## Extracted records
+++++

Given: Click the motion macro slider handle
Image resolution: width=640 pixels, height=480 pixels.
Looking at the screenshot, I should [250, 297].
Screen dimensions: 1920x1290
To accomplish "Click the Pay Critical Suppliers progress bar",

+++++

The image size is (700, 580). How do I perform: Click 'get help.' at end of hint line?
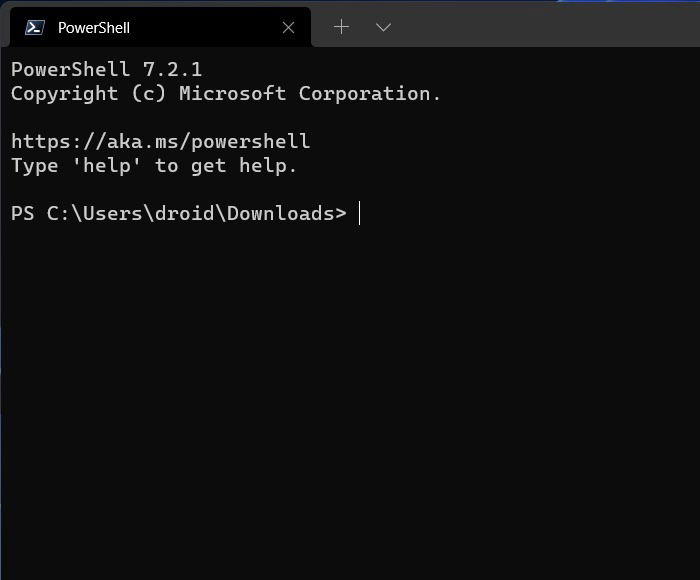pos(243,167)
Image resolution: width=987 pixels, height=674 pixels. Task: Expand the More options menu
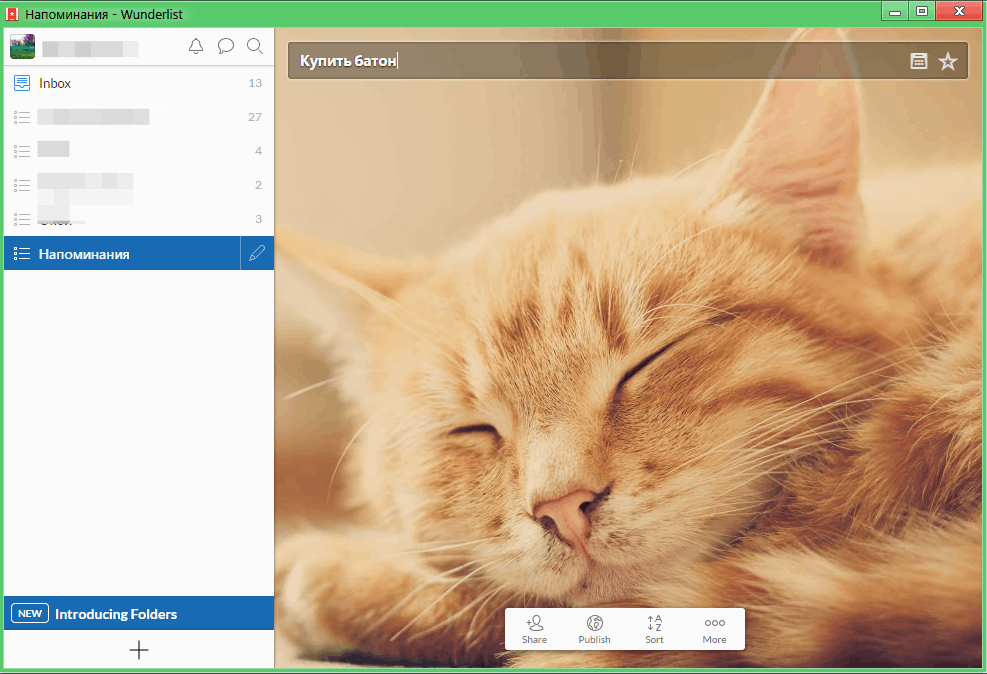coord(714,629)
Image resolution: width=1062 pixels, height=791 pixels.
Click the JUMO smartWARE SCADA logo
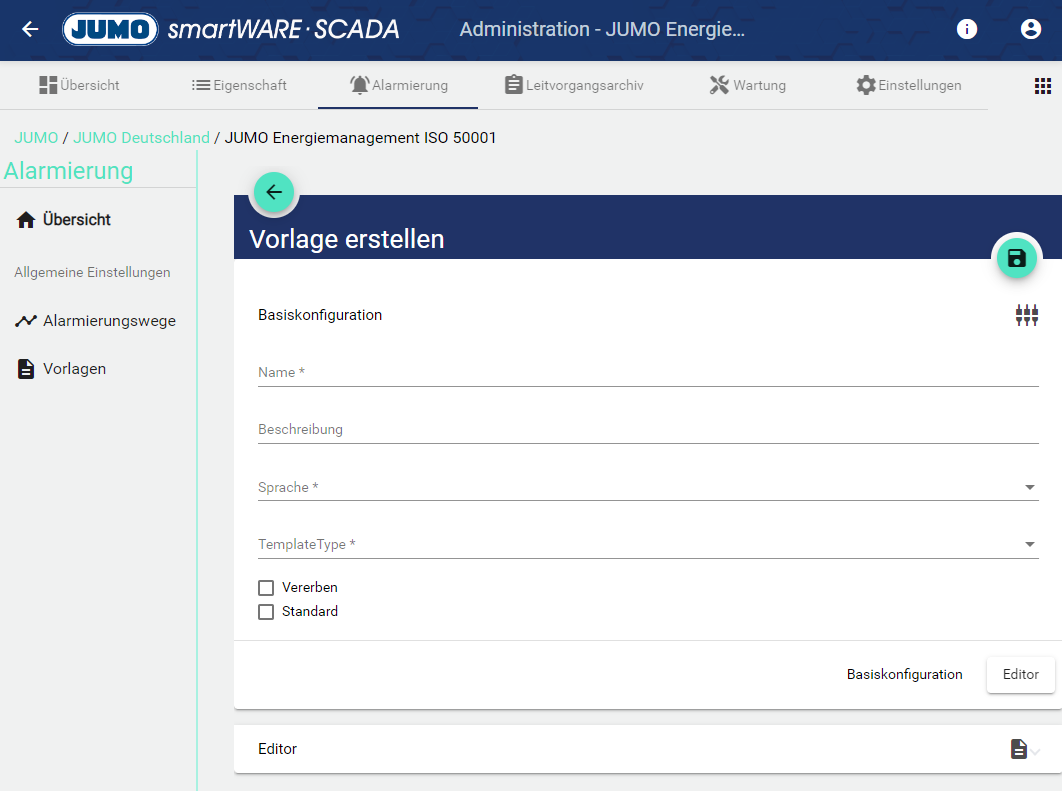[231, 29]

+++++

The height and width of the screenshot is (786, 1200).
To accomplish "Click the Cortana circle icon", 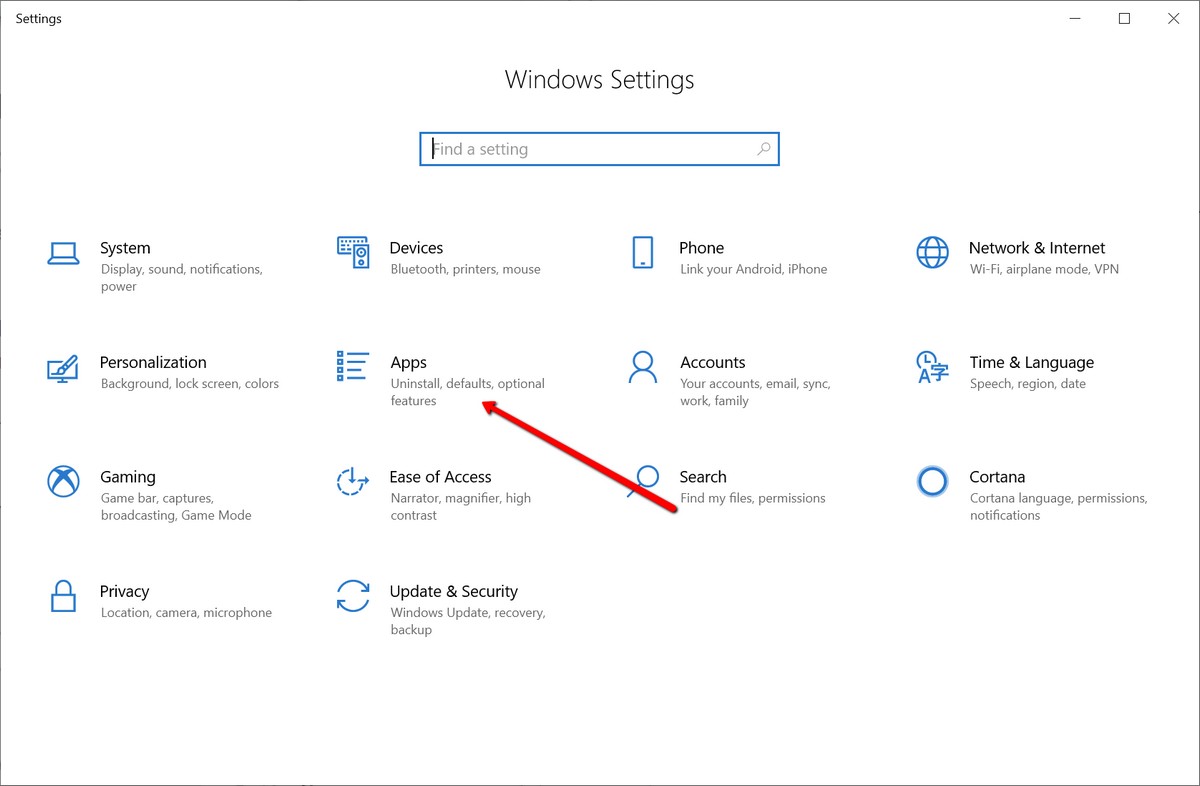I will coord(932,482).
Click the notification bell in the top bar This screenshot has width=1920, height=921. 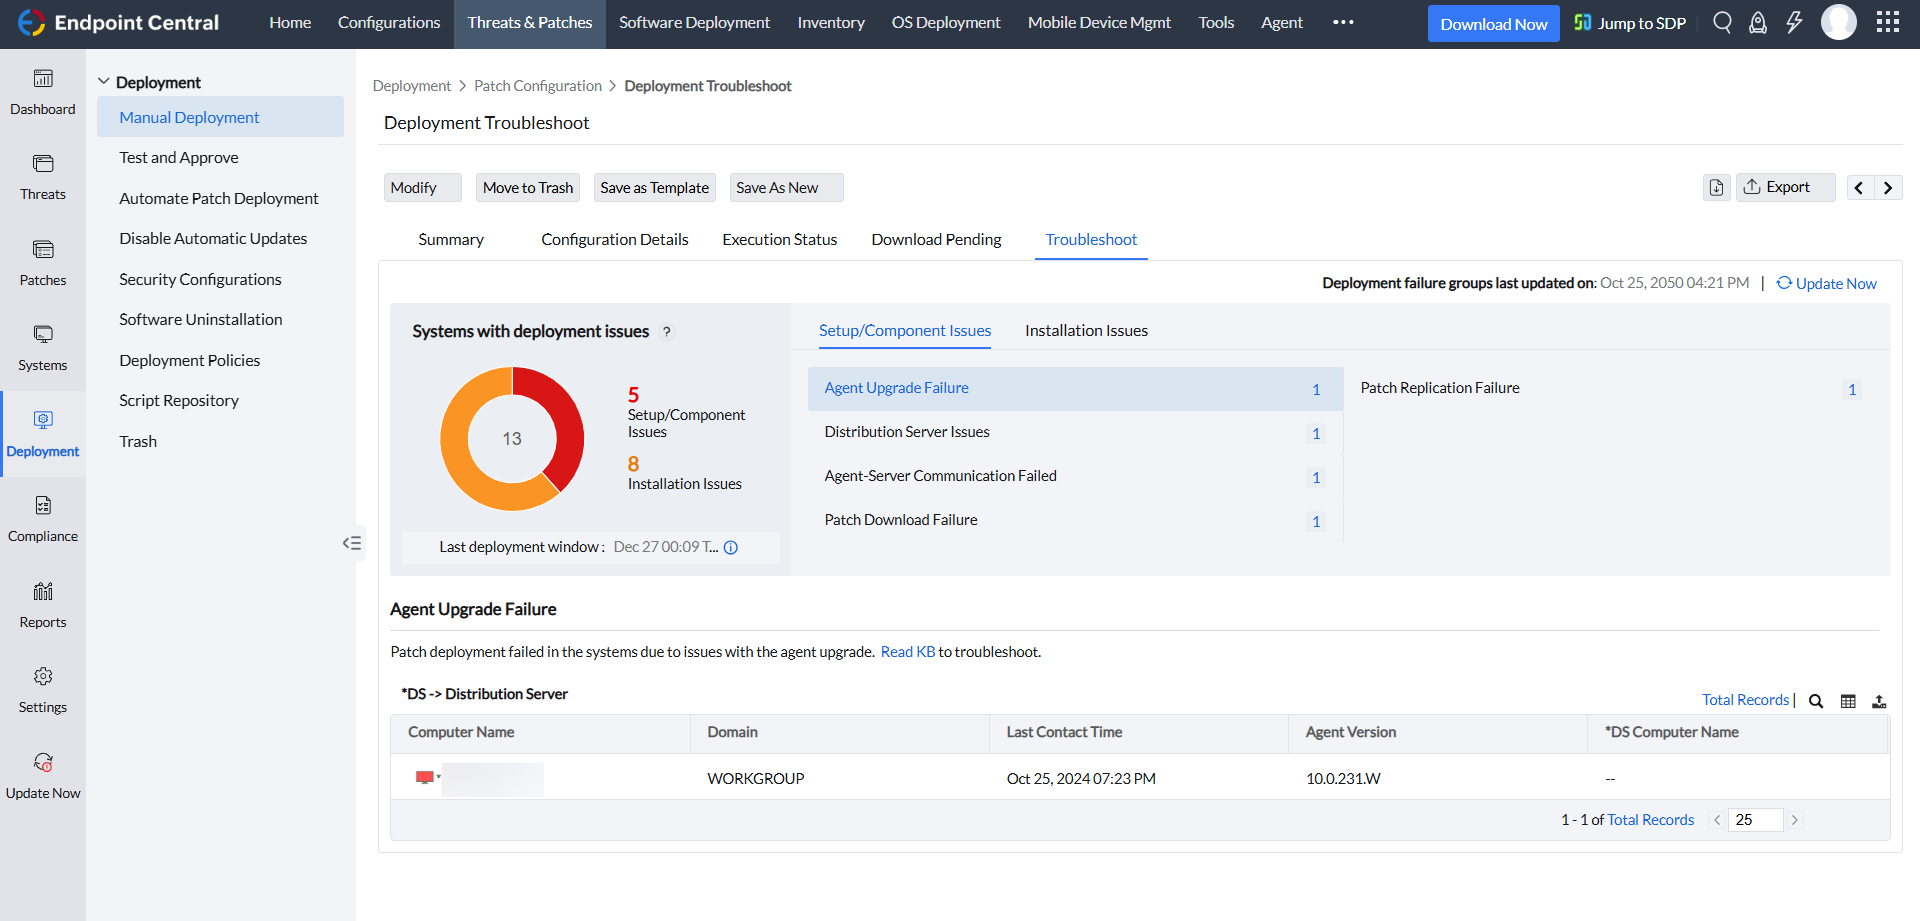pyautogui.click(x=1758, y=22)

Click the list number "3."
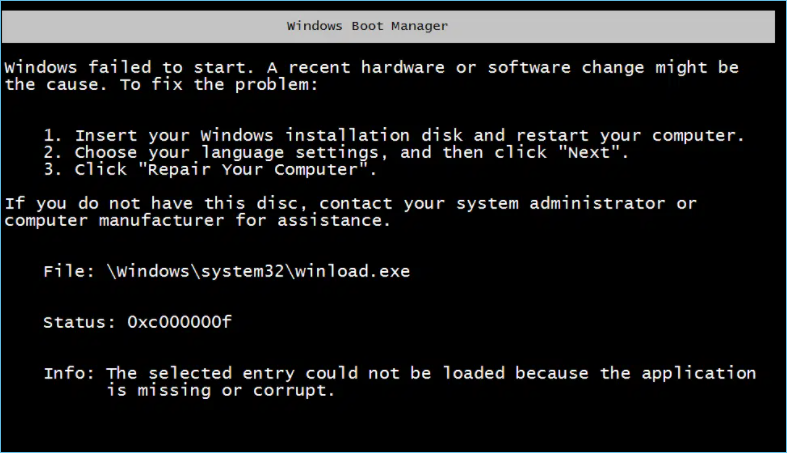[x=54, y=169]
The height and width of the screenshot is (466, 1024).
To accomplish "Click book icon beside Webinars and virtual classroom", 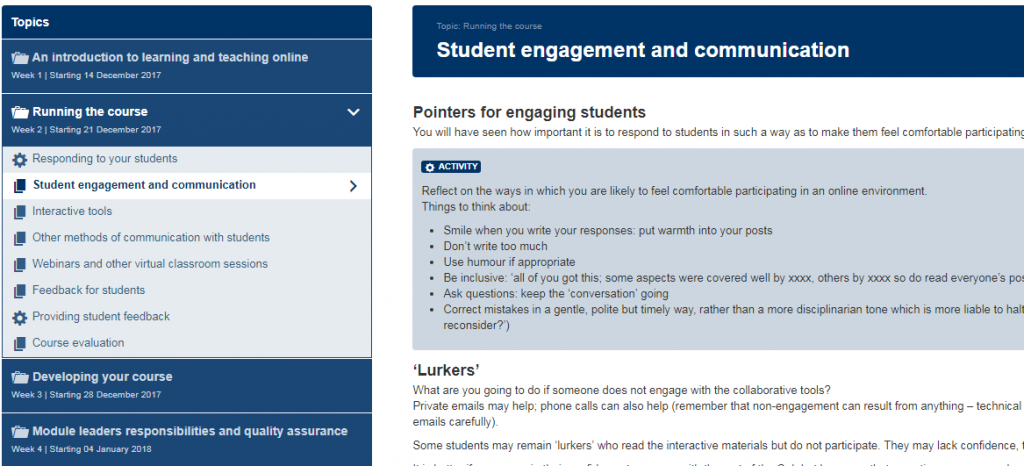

+++++

## Job
Output the lines above, exactly as they appear, from the line containing "Given: Click the motion macro slider handle" through the line containing "the Pay Critical", including both of those lines.

## Exercise response
Given: Click the motion macro slider handle
Image resolution: width=640 pixels, height=480 pixels.
Looking at the screenshot, I should [250, 297].
Screen dimensions: 1920x1290
To accomplish "Click the Pay Critical Suppliers progress bar",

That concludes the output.